Evan let something dark settle over his features. “They deserve what’s coming to them,” he growled. “All of them do.”

The men exchanged a look. Evan stood and opened the door, letting cool night air rush in. The men rose slowly, rubbing their wrists.

“If this is a trick—” Fergus began.

Evan turned back, letting the full weight of his stare land on the man. “A trick?” he said softly. “Why would I bother when all I had to do is leave ye to rot in here?”

They filed past him cautiously, glancing once toward the main house where faint candlelight flickered in upper windows. Fergus studied him. He couldn’t make out the man’s features, just the glint of his eyes.

At last, he spoke. “We’ll pass on yer message.”

Then they disappeared into the dark. Evan remained where he was for a long moment, listening to their retreating footsteps. The night swallowed the sound quickly. He was alone now. Truly alone.

He wiped the last of the blood from his lip with the back of his hand. The copper taste lingered. He straightened slowly, rolling his shoulders back.

He had ten days to walk back into a life he had clawed his way out of. Ten days to convince a predator that he was willing to become one again.

He lifted his gaze toward the dark horizon. Then he turned and walked into the night.

RUBY SAT AND STARED out the window.

Beyond, the night pressed close. There was no moon. No stars. Just a thick, unbroken dark stretching across the grounds and into the distant line of trees. The wind stirred the branches, and every now and then she heard the lonely cry of an owl.

Where was Evan right now? Was he already with MacInnes? She imagined him surrounded by hard faces. Saw a knife drawn to test his nerve. Saw cold eyes assessing him, searching for weakness. Her pulse skittered. What if they suspected? What if he had to choose between proving himself and protecting—

Stop.

She pressed the heels of her hands into her eyes. This was useless. All she was doing was imagining the worst and letting it send her down into a spiral—a spiral with no end.

Back home, when a project threatened to unravel, when markets shifted unexpectedly or a supplier collapsed without warning, she did not stand by a window and imagine disaster. She mapped the risk and mitigated it.

Okay. She pulled in a breath to the count of four. Held it. Breathed out for six. Again.

Slowly, she felt herself begin to settle.

Her thoughts began to slow, the panic to recede a little.

She turned from the window, the hem of her nightdress whispering across the floorboards.

The fire in the grate had burned low but still glowed.

Beside it stood a small table, holding an ink pot, and a stack of parchment.

She sat at the table, spread the parchment flat, and something inside her steadied. This she understood.

Dipping a quill into the inkpot, she wrote across the top in careful strokes: MacInnes risk assessment. If she were Seoras MacInnes, what would she do?

She stared at the words for a long moment, then began listing: test loyalty, isolate asset, escalate demand, remove external influences. He would want to be sure of Evan before he acted. Nobody had been able to catch Seoras MacInnes, which meant he was careful.

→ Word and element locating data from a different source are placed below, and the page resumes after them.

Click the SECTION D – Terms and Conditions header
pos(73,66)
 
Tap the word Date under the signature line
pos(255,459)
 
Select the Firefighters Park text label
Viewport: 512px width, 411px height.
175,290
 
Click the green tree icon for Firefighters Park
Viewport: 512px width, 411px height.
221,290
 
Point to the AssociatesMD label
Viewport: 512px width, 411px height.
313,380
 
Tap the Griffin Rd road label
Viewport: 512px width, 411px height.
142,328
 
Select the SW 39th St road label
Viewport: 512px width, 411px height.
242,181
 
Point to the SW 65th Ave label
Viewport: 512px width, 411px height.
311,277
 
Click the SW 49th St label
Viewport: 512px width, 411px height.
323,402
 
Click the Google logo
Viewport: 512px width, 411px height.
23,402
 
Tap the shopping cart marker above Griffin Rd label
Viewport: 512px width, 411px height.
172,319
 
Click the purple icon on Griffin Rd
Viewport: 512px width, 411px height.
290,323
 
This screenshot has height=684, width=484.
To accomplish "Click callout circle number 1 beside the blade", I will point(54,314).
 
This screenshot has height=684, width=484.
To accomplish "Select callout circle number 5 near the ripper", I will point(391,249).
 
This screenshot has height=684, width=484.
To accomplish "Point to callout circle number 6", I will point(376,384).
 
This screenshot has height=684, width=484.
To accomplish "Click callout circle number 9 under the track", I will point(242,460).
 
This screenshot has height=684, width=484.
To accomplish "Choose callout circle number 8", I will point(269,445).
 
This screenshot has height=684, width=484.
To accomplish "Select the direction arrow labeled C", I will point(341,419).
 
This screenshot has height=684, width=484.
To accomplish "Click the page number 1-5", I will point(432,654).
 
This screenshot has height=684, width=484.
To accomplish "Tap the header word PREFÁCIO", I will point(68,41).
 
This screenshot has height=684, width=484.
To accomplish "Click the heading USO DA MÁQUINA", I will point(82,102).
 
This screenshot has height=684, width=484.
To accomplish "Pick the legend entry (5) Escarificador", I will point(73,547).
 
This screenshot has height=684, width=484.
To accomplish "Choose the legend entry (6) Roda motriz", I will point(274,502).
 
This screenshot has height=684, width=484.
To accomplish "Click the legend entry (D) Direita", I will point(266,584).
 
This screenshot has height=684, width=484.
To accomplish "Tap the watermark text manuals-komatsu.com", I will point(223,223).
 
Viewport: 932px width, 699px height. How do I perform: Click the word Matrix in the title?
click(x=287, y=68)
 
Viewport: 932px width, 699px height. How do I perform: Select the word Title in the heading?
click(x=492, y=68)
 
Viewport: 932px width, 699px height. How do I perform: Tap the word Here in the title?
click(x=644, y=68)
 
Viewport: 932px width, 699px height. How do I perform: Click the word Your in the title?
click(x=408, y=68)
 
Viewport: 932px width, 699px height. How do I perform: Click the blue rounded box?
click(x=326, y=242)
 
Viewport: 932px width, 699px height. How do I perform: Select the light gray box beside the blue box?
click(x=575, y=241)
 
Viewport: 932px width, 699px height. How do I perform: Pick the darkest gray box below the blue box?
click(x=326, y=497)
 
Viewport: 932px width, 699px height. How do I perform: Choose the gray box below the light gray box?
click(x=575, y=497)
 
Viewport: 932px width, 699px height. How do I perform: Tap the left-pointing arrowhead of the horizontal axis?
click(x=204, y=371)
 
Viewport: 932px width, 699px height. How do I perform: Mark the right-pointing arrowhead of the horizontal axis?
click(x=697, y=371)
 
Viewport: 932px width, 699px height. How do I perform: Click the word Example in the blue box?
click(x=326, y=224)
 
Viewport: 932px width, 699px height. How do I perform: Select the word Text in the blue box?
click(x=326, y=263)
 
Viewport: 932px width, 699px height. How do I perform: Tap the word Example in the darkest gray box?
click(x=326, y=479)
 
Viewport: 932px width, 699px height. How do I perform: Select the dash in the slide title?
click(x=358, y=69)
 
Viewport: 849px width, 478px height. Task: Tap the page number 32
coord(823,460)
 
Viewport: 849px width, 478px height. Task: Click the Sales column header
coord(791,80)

Testing Evan’s loyalty was the first and most obvious move. MacInnes would not accept Evan’s story at face value. He would probe. He would look for fracture lines.

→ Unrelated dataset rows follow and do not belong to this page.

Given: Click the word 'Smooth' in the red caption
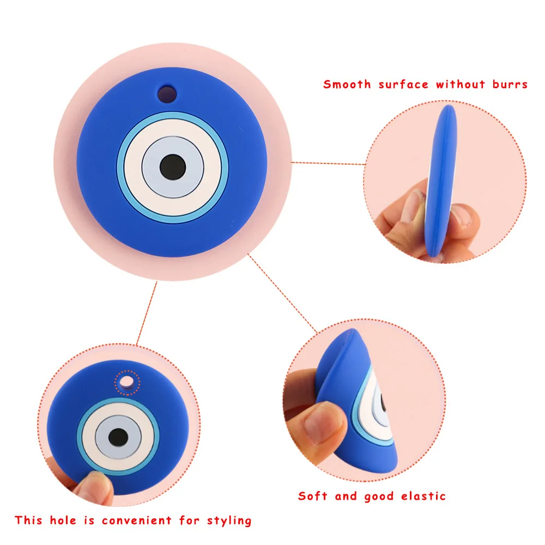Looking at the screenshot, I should [347, 84].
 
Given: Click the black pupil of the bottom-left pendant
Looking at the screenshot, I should [118, 436].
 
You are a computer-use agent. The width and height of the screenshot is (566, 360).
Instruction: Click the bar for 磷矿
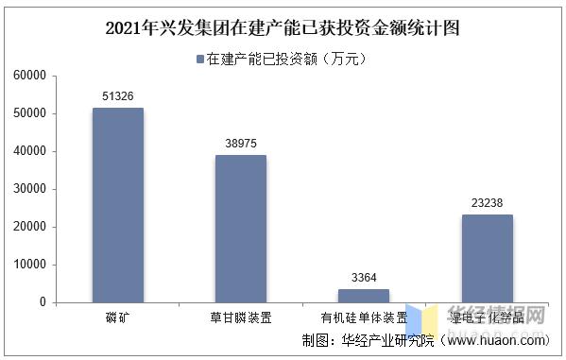coord(118,205)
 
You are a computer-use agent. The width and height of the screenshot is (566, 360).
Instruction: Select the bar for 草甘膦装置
coord(241,229)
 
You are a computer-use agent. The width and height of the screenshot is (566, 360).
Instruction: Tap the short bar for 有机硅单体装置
coord(364,295)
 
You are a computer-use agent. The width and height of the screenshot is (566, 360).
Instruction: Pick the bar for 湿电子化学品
coord(487,258)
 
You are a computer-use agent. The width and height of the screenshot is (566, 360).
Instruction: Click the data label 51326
coord(118,96)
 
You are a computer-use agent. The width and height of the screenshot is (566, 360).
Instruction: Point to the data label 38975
coord(241,143)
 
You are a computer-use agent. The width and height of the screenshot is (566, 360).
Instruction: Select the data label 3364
coord(364,277)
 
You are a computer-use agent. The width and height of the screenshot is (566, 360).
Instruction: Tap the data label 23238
coord(487,202)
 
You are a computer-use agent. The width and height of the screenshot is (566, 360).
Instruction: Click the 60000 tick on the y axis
coord(30,76)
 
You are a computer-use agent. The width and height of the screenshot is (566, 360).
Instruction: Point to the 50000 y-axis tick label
coord(30,113)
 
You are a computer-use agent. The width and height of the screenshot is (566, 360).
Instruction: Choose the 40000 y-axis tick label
coord(30,151)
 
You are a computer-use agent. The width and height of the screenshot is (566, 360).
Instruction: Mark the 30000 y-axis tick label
coord(30,189)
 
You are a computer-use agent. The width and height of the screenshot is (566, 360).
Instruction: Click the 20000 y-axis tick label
coord(30,227)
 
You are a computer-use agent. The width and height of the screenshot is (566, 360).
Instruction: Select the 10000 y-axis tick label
coord(30,265)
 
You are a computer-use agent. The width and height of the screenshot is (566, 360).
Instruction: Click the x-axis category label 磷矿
coord(118,317)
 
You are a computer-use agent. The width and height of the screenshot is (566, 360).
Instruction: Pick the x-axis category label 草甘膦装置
coord(241,317)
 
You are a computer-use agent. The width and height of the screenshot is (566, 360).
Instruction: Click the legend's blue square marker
coord(200,60)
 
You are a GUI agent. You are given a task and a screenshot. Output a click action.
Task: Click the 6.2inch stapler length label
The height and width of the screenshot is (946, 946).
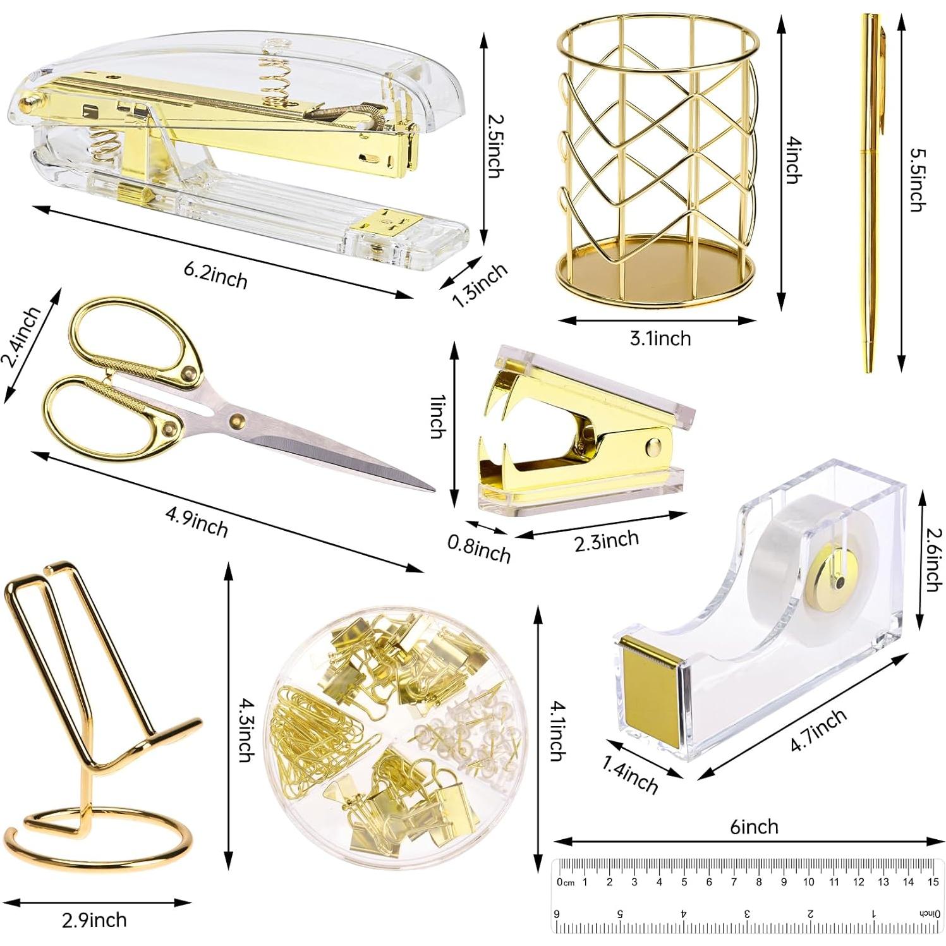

What form would such a test take? Her pulse threatened to quicken again, but she pressed the quill more firmly to the page instead. At work, she identified vulnerabilities in a system—overexposure to a single supplier, lack of contingency planning, inadequate oversight.

She drew a line down the center of the parchment.

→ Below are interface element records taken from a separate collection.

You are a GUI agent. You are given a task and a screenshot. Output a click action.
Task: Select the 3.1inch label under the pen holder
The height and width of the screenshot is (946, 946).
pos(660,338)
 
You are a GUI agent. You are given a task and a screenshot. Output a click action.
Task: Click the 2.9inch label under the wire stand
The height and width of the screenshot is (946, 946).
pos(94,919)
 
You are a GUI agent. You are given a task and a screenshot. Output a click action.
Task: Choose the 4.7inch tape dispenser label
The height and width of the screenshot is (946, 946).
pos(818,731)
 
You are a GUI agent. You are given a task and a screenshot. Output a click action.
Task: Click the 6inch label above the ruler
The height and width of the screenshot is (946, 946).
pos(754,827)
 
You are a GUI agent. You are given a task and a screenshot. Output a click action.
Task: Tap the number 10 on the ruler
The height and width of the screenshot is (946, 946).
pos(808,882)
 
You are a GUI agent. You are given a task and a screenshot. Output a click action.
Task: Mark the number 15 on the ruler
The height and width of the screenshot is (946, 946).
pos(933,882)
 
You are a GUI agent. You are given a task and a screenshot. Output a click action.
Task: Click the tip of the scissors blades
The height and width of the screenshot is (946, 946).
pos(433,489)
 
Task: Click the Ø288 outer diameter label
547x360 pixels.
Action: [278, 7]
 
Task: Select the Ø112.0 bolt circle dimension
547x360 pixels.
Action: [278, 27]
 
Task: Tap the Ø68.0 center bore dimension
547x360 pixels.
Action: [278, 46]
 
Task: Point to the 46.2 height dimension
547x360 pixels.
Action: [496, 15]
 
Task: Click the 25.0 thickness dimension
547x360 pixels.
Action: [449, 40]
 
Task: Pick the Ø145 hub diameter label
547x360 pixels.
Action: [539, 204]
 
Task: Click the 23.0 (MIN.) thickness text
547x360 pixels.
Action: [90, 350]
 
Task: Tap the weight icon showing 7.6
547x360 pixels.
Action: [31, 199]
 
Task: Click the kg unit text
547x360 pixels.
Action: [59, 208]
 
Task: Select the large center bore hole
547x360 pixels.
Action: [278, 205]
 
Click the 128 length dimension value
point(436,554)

On the left she wrote risk. On the right she wrote mitigation.

She almost laughed at the familiarity of it—and the absurdity of doing it in this situation.

But it calmed her, helped her order her thoughts.

Under risk she wrote: MacInnes isolates Evan.

Under mitigation she wrote: maintain covert communication channel.

Evan would be closely watched and any overt attempt at contact could endanger him. So communication must be indirect. Next to what she’d just written she added, trusted intermediary.

She paused. Who? Niall and Bryce were out of the question. Charlie? Too obvious. Flora or Joseph? Again, too obvious. They needed someone close enough to Evan to move without scrutiny, but not so visibly tied to the family feud that MacInnes would suspect collusion.